You know what was weird Gary... didn't even really think about it. I was laughing and happy and the next minute the tears were there... What the hell? I don't know that I've ever cried from being so happy... it was the weirdest thing ever. By the way, that Geico commercial with R. Lee Ermy cracks me up. Here's a link for those of you who haven't seen it.


----------



## GaryFish (Sep 7, 2007)

Thanks for the link. Classic!


----------



## Wind In His Hair (Dec 31, 2009)

Gunny is the man!


----------



## Riverrat77 (Sep 7, 2007)

JACKWAGON!!!


----------



## Comrade Duck (Oct 24, 2007)

I don't have a team but I am a big Cliff Lee fan. I couldn't believe how he got owned by the Giants. They were really playing great baseball, especially at the plate. They are a very deserving championship team. I don't care for the long haired hippie pot head that is Lincecum, but dang that kid can pitch. I still have a hard time wrapping my head around the fact that he is basically my same size but can throw a mid 90 fast ball. That kid has some serious talent. He generates so much torque with his windup, it really is amazing. 
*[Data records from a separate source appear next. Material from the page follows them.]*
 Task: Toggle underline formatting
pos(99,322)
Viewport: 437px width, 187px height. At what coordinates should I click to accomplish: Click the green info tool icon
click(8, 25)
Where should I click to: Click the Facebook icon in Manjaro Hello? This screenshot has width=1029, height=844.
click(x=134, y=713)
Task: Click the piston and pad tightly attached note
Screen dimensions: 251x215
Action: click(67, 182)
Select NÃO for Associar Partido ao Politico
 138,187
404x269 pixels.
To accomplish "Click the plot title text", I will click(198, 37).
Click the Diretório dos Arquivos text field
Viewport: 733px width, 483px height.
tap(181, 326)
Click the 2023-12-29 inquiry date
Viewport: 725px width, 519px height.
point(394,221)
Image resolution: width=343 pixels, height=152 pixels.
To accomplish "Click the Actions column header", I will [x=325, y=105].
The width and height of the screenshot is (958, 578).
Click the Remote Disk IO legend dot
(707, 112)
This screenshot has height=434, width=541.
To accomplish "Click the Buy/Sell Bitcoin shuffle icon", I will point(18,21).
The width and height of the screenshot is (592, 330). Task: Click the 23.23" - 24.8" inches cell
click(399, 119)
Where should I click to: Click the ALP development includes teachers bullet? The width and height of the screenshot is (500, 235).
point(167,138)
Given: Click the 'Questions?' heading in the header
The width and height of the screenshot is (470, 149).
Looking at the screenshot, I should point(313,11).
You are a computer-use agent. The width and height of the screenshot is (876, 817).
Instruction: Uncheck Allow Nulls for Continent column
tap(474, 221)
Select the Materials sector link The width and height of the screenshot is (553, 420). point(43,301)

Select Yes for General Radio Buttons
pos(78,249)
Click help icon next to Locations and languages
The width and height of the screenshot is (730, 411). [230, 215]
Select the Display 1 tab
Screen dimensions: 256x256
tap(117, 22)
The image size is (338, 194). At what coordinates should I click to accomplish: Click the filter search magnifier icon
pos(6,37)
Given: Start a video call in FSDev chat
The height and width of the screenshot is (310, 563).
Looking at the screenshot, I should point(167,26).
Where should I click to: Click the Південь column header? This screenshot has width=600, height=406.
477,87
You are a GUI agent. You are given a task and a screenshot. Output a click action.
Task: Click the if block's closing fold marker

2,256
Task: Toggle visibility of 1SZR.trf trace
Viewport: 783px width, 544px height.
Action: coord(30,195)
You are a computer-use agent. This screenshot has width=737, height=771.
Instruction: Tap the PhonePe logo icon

I think Cody Ross was probably my favorite Giant player. Mainly for the fact that he wanted to be a rodeo clown. No mamby pamby is going to jump in front of a 2000 pound bull voluntarily. Looks like that toughness translates over to the baseball field. He stepped up big.

Not a very exciting series, but only because the Rangers got shut down. All the credit goes to the Giants for that.

Shane


----------



## Wind In His Hair (Dec 31, 2009)

I like Aubrey Huff. When he hit that 2 run homer in game 4 I was screaming like a madman. 

Brian Wilson is awesome too. The beard, man, the beard. :_O=: 

I'd die mine black, but my hair is already pretty dark so I wouldn't get the same effect.


----------